▸ **Page extract**

As the discussion of federal data privacy makes its way to the U.S., experts say a recommendation, largely in favor of Google over an alleged violation of the European Union’s right to be forgotten, could shape the way legislation in the U.S. over data privacy and cybersecurity is crafted.
According to a Thursday article in the Wall Street Journal, an adviser to the EU’s highest court recommended that the right to be forgotten does not apply when someone who requested to be forgotten appears in a search engine outside of the EU.
Andrew Burt, the chief privacy officer and legal engineer of data management company Immuta, said that this was only a recommendation and there will still need to be a final ruling by the court. However, Burt said the court will most likely go along with the recommendation.
But how does a nonbinding opinion in Europe impact how legislation over data privacy will be shaped in the U.S.? Burt said it will make the U.S. more independent and U.S.-centric when it comes to data privacy.
“I think it is representative of an inflection point in global data governance. We’re seeing the internet balkanizing,” Burt explained. “This was one of the last chances to put an end to that.”
David Hoffman, associate general counsel and global privacy officer at Intel, said that balkanization process is important and that privacy laws should be shaped around individual countries.
“We have a unique economy and a unique culture here that is very different from Europe,” Hoffman said.
However, the recommendation will not change how the U.S. drafts its laws, said Debra Farber, a lawyer and senior director of privacy strategy for data management company BigID, and that it is unlikely the U.S. would create a law which reaches outside of its borders.
“It would be a huge departure from public policy to determine what must be taken down in other countries,” she said.
Outside of the impact of the decision, Burt said that it is unlikely that in any kind of federal data privacy law there will be a “right to be forgotten.” He said that the right to be forgotten is something that is more European and he would not expect to see something like that in a federal bill governing data privacy in the U.S.
“We think about privacy being more related to speech, while they think about privacy as being more related to reputation,” Burt explained.
Further, he said, that because of the First Amendment, it would be extremely difficult to get something like the right to be forgotten implemented.
Hoffman, however, said some kind of right to be forgotten was included in the draft bill Intel published in 2018. He said the draft bill he helped write did not receive negative feedback on a right to be forgotten.
“Companies are already putting processes like that in place,” Hoffman said.
Hoffman said that Intel’s bill makes clear the right to be forgotten does not obstruct anyone’s or any company’s right to free speech. He explained there should be some kind of right to be forgotten clause in any federal data privacy law because it will give companies a standard to abide by, rather than having a different policy for each company.
“You have a strange situation where each platform has different requirements [to have information obscured],” Hoffman said. “It would make someone wonder why they can get something obscured on one platform and not the other.”

▸ **Action item**
Decide whether each statement below agrees with the article above on the right to be forgotten, and answer yes or no for each, quoting the words of the article that decide it. 1. Hoffman said the draft bill he helped write received negative feedback on a right to be forgotten. 2. Burt expects the court to follow the adviser's recommendation. 3. Farber said the recommendation will change how the U.S. drafts its laws.

▸ **Recorded information**

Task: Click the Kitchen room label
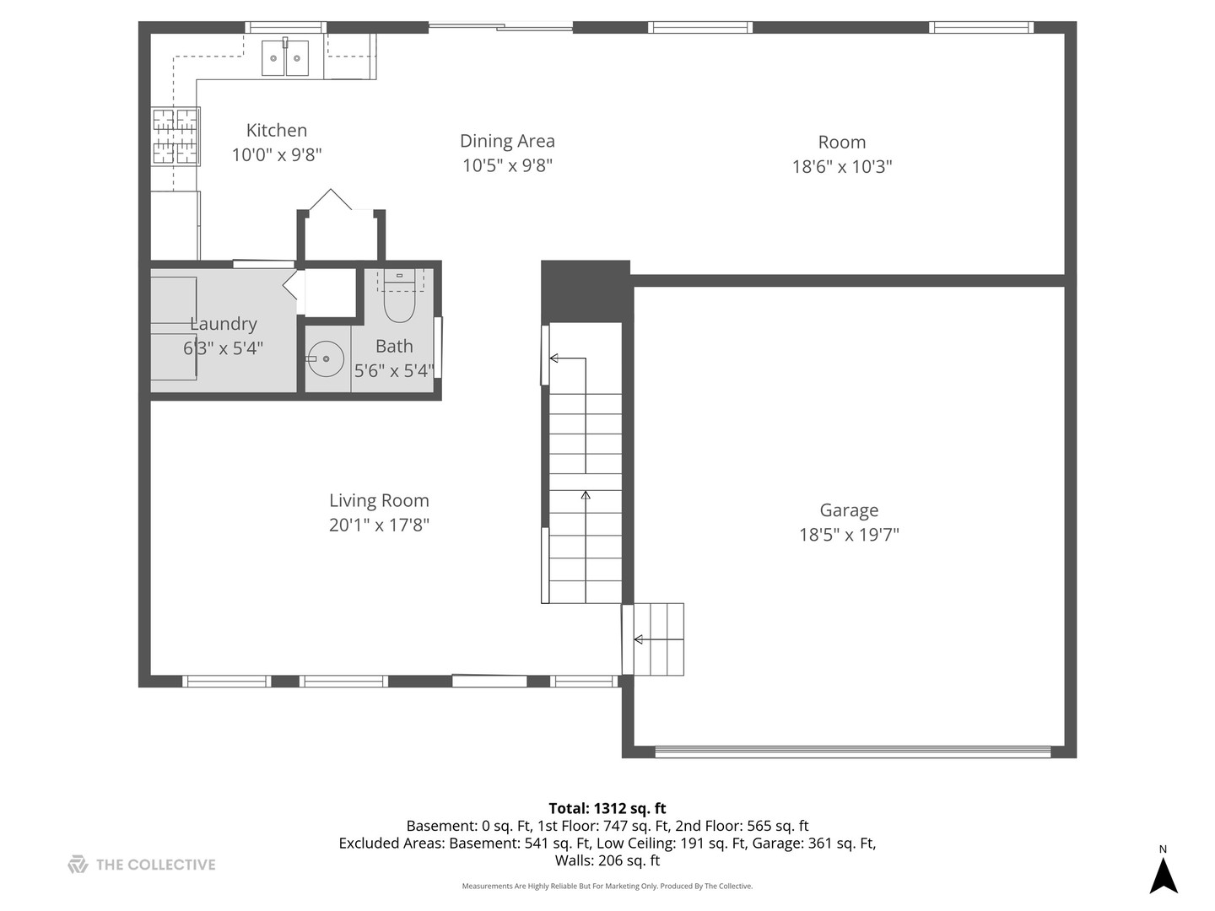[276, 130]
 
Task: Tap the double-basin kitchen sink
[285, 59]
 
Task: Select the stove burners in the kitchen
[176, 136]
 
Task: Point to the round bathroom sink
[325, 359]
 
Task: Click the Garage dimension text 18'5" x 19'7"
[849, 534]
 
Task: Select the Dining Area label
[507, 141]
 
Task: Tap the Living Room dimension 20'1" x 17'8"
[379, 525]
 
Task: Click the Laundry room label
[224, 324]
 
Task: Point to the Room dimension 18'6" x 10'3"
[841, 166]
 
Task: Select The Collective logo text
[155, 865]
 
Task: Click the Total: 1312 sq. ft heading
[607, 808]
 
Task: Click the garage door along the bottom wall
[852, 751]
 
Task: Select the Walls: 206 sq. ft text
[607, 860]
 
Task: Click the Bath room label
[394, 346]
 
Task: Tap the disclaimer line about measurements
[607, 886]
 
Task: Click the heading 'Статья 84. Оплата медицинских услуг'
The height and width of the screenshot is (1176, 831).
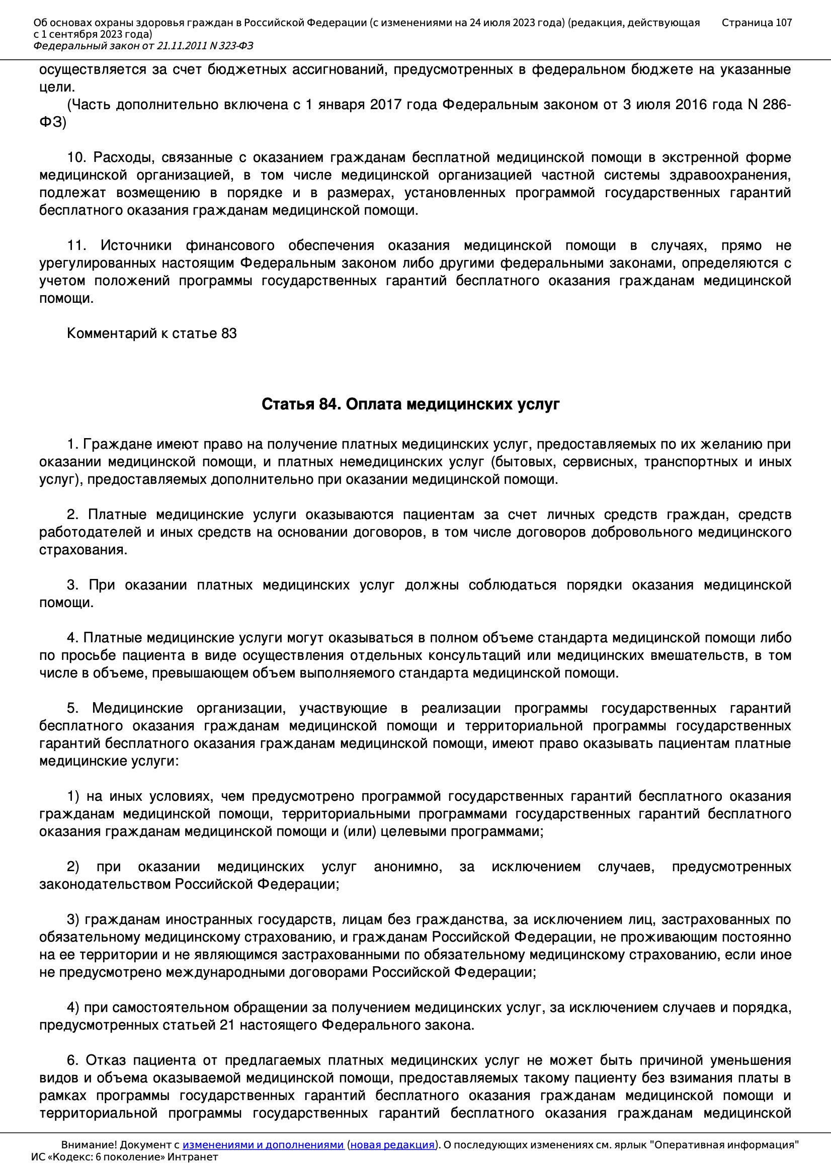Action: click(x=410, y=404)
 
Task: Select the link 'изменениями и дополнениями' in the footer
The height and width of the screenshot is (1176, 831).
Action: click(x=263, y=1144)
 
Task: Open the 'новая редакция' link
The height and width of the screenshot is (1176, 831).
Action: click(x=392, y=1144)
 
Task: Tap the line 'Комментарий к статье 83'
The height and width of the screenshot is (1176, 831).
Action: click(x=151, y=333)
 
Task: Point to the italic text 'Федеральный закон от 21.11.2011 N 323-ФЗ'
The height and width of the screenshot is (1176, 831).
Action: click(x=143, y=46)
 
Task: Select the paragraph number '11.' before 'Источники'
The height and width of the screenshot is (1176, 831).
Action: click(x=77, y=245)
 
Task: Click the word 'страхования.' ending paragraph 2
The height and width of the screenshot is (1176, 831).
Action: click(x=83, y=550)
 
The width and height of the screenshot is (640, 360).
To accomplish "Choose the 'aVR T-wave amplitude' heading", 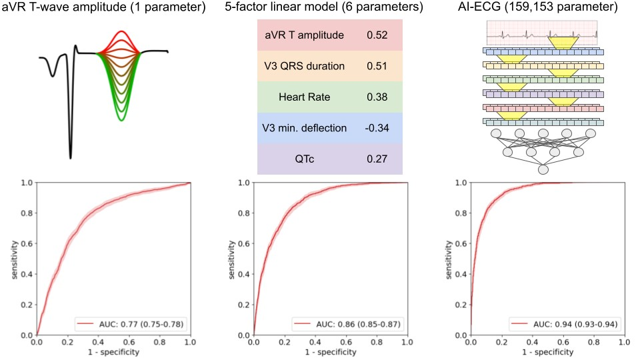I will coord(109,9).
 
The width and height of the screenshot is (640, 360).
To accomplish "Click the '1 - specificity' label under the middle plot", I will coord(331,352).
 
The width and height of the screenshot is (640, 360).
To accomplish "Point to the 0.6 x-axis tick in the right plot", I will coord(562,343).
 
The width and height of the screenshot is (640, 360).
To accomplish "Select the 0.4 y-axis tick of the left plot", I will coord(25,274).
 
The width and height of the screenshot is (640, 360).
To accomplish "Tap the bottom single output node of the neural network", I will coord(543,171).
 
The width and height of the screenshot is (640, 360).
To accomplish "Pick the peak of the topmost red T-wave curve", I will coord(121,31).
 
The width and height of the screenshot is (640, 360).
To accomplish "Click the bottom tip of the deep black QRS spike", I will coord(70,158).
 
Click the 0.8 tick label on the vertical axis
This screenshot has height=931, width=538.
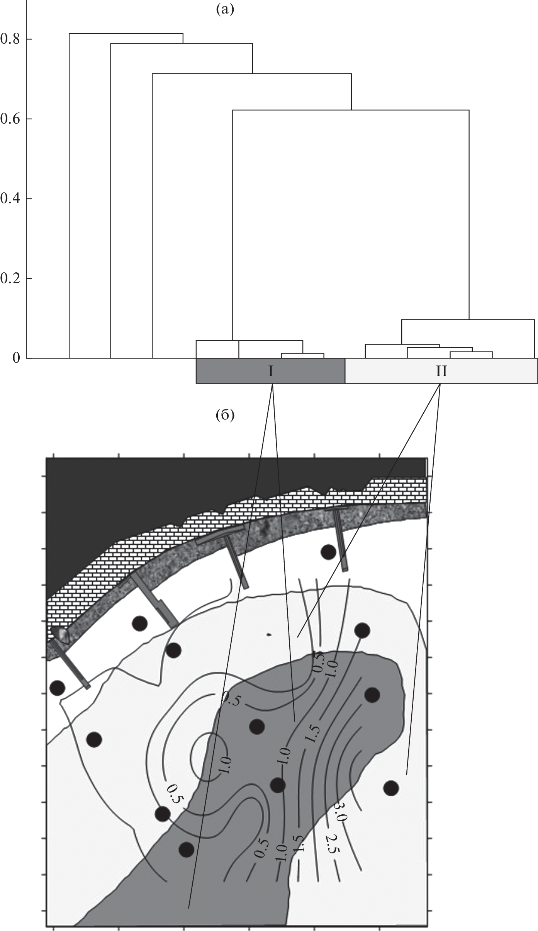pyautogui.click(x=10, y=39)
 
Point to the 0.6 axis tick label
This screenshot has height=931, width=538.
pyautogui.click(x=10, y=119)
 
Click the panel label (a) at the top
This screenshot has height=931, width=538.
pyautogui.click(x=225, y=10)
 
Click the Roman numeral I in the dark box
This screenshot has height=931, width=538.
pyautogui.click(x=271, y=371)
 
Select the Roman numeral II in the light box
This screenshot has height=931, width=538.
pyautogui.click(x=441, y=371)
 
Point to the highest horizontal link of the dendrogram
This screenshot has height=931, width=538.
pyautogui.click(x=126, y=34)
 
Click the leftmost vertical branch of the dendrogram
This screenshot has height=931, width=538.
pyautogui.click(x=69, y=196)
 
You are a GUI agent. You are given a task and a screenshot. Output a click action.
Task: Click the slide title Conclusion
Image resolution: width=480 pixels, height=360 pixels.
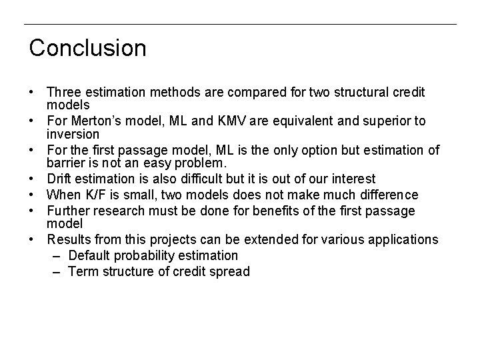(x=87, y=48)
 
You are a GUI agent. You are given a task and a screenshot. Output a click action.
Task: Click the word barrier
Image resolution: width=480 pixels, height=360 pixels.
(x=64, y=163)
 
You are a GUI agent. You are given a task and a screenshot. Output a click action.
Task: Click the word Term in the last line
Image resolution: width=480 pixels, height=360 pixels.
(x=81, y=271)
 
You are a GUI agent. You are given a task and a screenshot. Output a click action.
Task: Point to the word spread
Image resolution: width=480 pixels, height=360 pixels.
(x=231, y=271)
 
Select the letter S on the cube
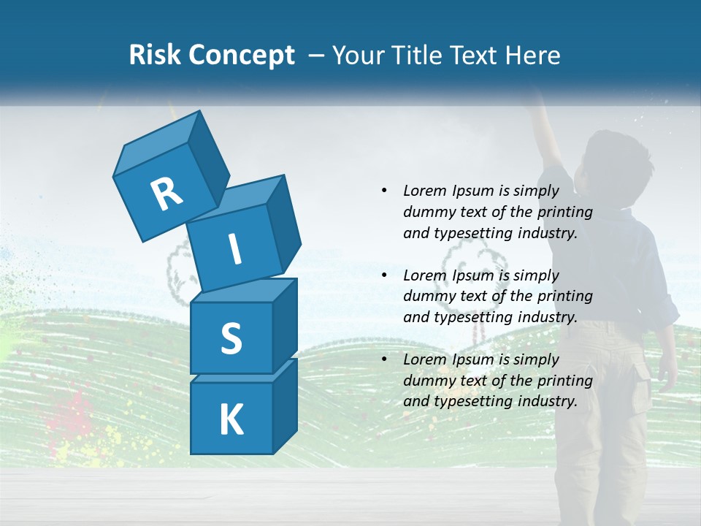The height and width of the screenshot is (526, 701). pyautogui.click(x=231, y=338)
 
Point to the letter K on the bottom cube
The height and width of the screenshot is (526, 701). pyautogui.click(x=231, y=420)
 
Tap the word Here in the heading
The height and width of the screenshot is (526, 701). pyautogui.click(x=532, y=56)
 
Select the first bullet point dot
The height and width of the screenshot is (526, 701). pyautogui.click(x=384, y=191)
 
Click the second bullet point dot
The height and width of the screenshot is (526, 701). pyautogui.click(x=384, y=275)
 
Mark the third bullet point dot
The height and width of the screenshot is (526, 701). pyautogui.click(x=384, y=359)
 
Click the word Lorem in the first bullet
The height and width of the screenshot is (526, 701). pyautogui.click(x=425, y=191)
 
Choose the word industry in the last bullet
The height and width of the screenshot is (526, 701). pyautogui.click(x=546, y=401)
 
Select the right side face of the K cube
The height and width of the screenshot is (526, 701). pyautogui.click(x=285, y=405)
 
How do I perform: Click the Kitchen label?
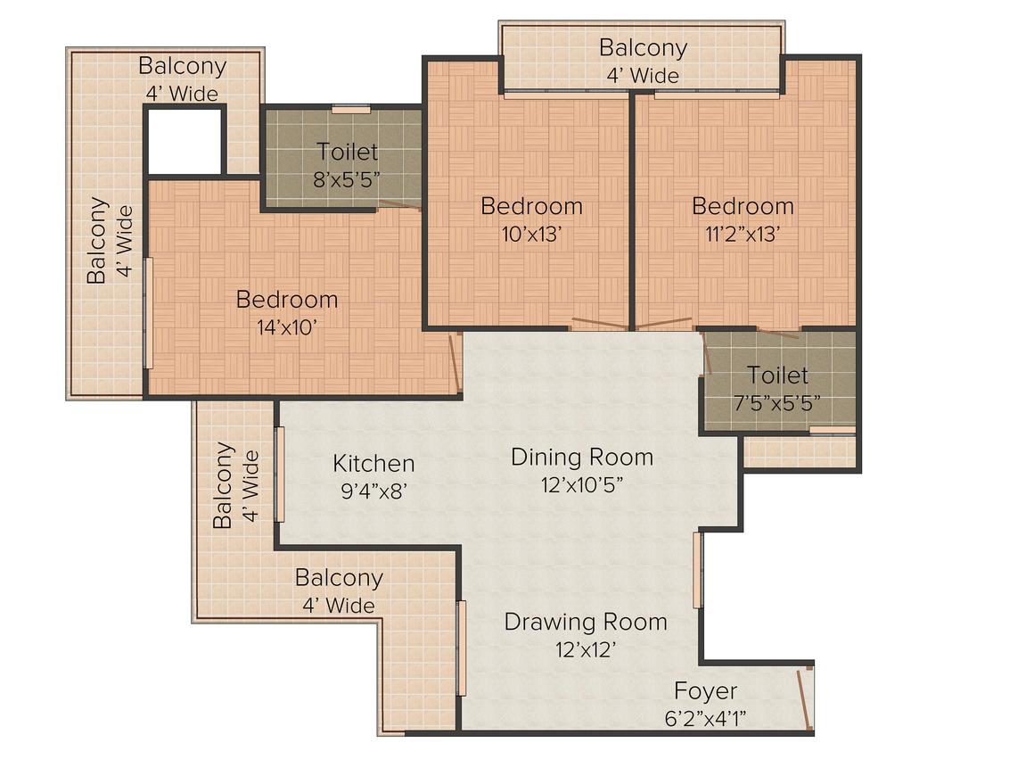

▸ **Exercise answer**
1. No: "He said the draft bill he helped write did not receive negative feedback on a right to be forgotten."
2. Yes: "Burt said the court will most likely go along with the recommendation."
3. No: "the recommendation will not change how the U.S. drafts its laws"